• To be done:
Do the following statements agree with the reef aquarium thread? Answer yes or no for each, and quote the words that decide it.
1. The poster's Kessil lights replaced an earlier T5HO fixture.
2. The first corals the poster bought were SPS corals.
3. Four of the six branches in the bleaching SPS colony survived.

• Provided text:
- - - - -
# 46 Gallon Reef Aquarium (Start To Present Picture HEAVY )



## peacocks (Aug 7, 2011)

Its work in progress but definitely enjoying it every passing day!

here is a youtube video to the tank in its most recent state if you guys would like to c it in 1080P check it out! 






some of my equipment include:
2 X Kessil A350W - -- UPGRADED FROM T5HO 4 BULB FIXTURE 
2 X MP10 on sync - -- UPGRADED FROM KORILLIA 4'S
Remora Pro 125 gallon rated
70 lb of live rock
inch and a half of sand

thanks for checking it out. more pics uploading now!


----------



## peacocks (Aug 7, 2011)

layout of my rocks was done first.


----------



## peacocks (Aug 7, 2011)

As i have been going out learning more about the hobby i took some pictures of tanks that inspired me. aquatic kingdoms tank and sea u marines tank. Thanks to Red for taking me on that group trip to get familiar with other aquarium stores.
Also it was really fun to check out the grand opening of R2O which was a great store for all marine needs! Thanks Ryan for the food! loved the cake  heres the pic for those that missed it.


----------



## peacocks (Aug 7, 2011)

finally got my hands dirty and picked up gsp and a ric to try it out in my tank. Gotta say i loved them and kind of went into a addiction of going sea u marine and checking out his corals for eye candy. Taking the hobby slow was what i tried doing and ill be honest. i had my days where i might have bought an extra coral or two because i was addicted. Note- they never died still healthy till this day, but i developed things such as hair algae which could have been from the extra corals not sure.


----------



## peacocks (Aug 7, 2011)

so now fast forwarding about a month and few weeks i really went out and got familiar with more ppl in the hobby. I met with March from fragbox which was a cool dude and became good buddies! Hes helped me here and there with advice but he was my main coral dealer as he offered great prices for frags. Here were some pics of the corals i have bought.


----------



## peacocks (Aug 7, 2011)

As i got more familiar with the way the forums worked i started to realize there was a lot of other coral dealers that were local. So i tried to meet up with ALEX after a few recommendations and dam. I have to say this guy is a real good guy. He has amazing looking coral and very friendly. Every time i went to his house for some corals i just wanted to buy it all. So it all fell down to having Alex and March being my main providers for corals. Most of the corals in my tank today are from them both. Nothing but great reviews for the two of those individuals.


----------



## peacocks (Aug 7, 2011)

so after a while of shopping and letting things settle i finally took a picture of what i thought was my final product. I was going to let things grow and do there thing as i maintained my tank. Well, obviously that wasnt the case. My addiction for corals went beyond what i have expected. I ended up going into SPS corals!!!!!! Which i was never going to go into i said because of the difficulty of maintaining them. I believe it was Alex that first gave me a green digi that was bleaching to try out in my tank. He said my tank looked fine from pics and what i have explained to him.


----------



## peacocks (Aug 7, 2011)

so now fast forwarding to just pictures of new additions over the months that i have got from different sources in the hobby


----------



## peacocks (Aug 7, 2011)

more coral shots


----------



## peacocks (Aug 7, 2011)

so this is essentially my most updated picture from what i c in my album with everything organized and what not. Yes i went sps crazy which is funny. Of all the corals i have bought all except one has survived. One sps started to bleach on my pretty fast but ended up clipping the colony and of the 6 branches in the colony, 3 branches survived and are surviving to this date so thats a great achievement!

Make sure u guys check out the youtube link of my tank if you want to c my tank at its more recent state as of today. It just pretty much outlines all the stuff i have!

i just want to say a big thanks to everyone that assisted me through all the hard times i been through in the saltwater hobby. When i posted questions you guys did a great job by giving informative answers for quick help. It's done me well and im sure theres people that are happy that i posted such questions so they can learn from my mistakes.

Hopefully you guys enjoyed this and ill be posting more solo shots of corals that i have and more pictures of new additions! thanks for your time!


----------
- - - - -
• Extracted material:
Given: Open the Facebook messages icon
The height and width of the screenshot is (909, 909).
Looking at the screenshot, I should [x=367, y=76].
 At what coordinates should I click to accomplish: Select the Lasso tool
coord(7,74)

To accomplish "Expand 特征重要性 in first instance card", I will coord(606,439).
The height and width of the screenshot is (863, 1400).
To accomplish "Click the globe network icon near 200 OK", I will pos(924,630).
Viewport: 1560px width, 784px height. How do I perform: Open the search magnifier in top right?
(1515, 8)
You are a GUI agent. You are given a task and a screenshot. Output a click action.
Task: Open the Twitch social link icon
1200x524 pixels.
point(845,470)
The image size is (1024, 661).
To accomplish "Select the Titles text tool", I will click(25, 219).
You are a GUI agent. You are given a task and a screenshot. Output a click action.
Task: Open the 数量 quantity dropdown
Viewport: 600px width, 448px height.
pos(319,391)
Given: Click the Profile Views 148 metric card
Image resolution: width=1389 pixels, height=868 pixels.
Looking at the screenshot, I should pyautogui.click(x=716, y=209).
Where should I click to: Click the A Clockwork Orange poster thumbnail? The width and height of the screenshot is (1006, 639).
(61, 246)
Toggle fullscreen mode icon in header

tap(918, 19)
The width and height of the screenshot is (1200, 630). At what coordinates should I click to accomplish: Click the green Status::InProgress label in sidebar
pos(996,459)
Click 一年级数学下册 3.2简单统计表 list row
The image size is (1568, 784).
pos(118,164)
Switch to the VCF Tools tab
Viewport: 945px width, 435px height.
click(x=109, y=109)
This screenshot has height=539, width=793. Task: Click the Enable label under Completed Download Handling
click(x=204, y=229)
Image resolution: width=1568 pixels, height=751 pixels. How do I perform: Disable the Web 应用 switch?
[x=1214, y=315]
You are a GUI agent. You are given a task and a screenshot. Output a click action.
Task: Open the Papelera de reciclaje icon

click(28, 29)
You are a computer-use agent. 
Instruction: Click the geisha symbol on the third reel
- - - - -
• Written response:
1. Yes: "2 X Kessil A350W - -- UPGRADED FROM T5HO 4 BULB FIXTURE"
2. No: "finally got my hands dirty and picked up gsp and a ric to try it out in my tank"
3. No: "of the 6 branches in the colony, 3 branches survived"